A huge component of healing is about cultivating a state of kindness towards ourself. When we really think about it, there is no greater salve for a wounded heart than extending kindness towards ourselves. So many of us have tried so hard to be the perfect wife, or mother, or daughter or friend or employee. We’ve worked our fingers to the bone trying to make up for something, some deficit somewhere, that we are convinced we are somehow responsible for fixing. It might be our parents’ unhappy marriage, thinking somehow their unhappiness was our fault. Or it might be thinking we are responsible for so much of our childrens’ lives that we turn our-self inside out trying to keep their world perfect, or safe. Or trying to give them the life we never had.
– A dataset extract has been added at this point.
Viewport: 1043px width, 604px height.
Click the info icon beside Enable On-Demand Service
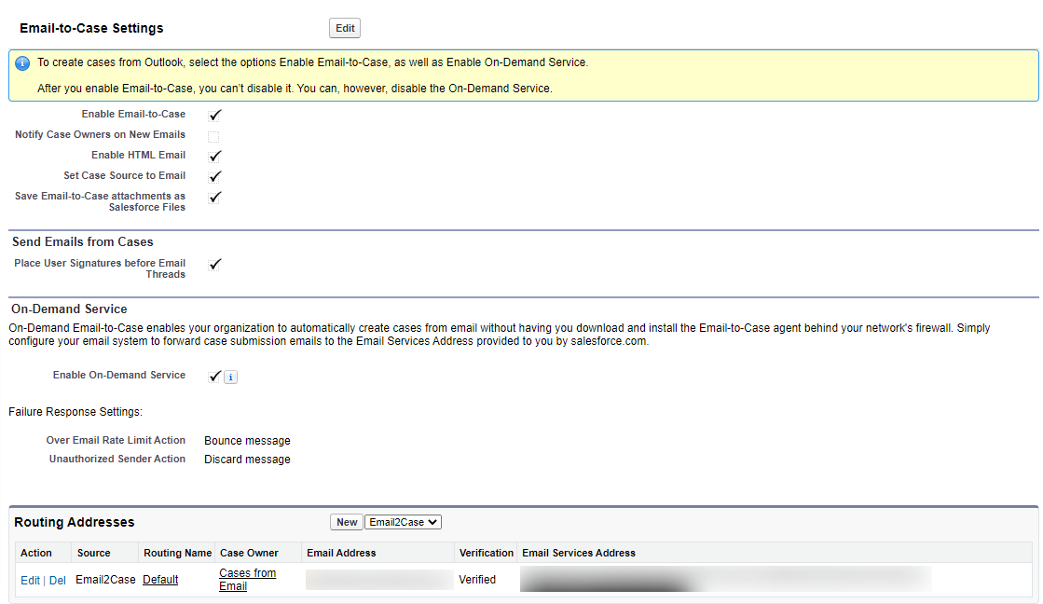(231, 377)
As life moves along, it is like we collect a thousand little hits daily to our sense of feeling at home within ourselves. The phone call we didn’t return, the surge of anger at a messy house, the feeling of being somehow not quite up to the task of living life in some perfect way. And sure enough, just when we get it “all together”, life does its’ own thing; the car breaks down, or the basement floods, or a good friend gets cancer, or our child gets ill. And we are once again thrust into that state of thinking we just haven’t tried hard enough.
Well, I have news for you, you have tried hard enough, more than hard enough. The task now, is to heal your heart by practicing self-kindness. By this point in the journey, we are “all in our head”, thinking, planning and plotting to figure out how to get life nailed down. The mind is sharp and brittle, towards our-self, and others. When we are in the head so much, we feel anxious and speedy, like we don’t know how to rest, or stop, or even breathe.
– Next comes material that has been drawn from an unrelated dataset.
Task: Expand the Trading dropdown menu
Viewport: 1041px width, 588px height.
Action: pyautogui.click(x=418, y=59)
Kindness towards oneself is cultivated by moving into the heart. It involves stopping long enough to notice just how exiled from ourself we have become. Then, we can visualize our heart and all the healing contained within it. As a dear friend once said, “The mind creates the abyss, the heart heals it”. This is so true. When we move into our heart center, time seems to slow down, we are more present and stable. The heart calms us and is the container for everything; our wounds, our judgements, our sorrows, our self-hatred. If we tune into the heart and find it stone cold and brittle, we acknowledge that, and we send well wishes to our heart, that it might thaw, that it might trust life again. To be in a state of self-exile is the greatest pain there is.
Because life is so unpredictable, and because so much of it is outside of our control, kindness towards ourself isn’t a nice idea, it is an absolute necessity. May we all grow in the practice of extending kindness towards ourself.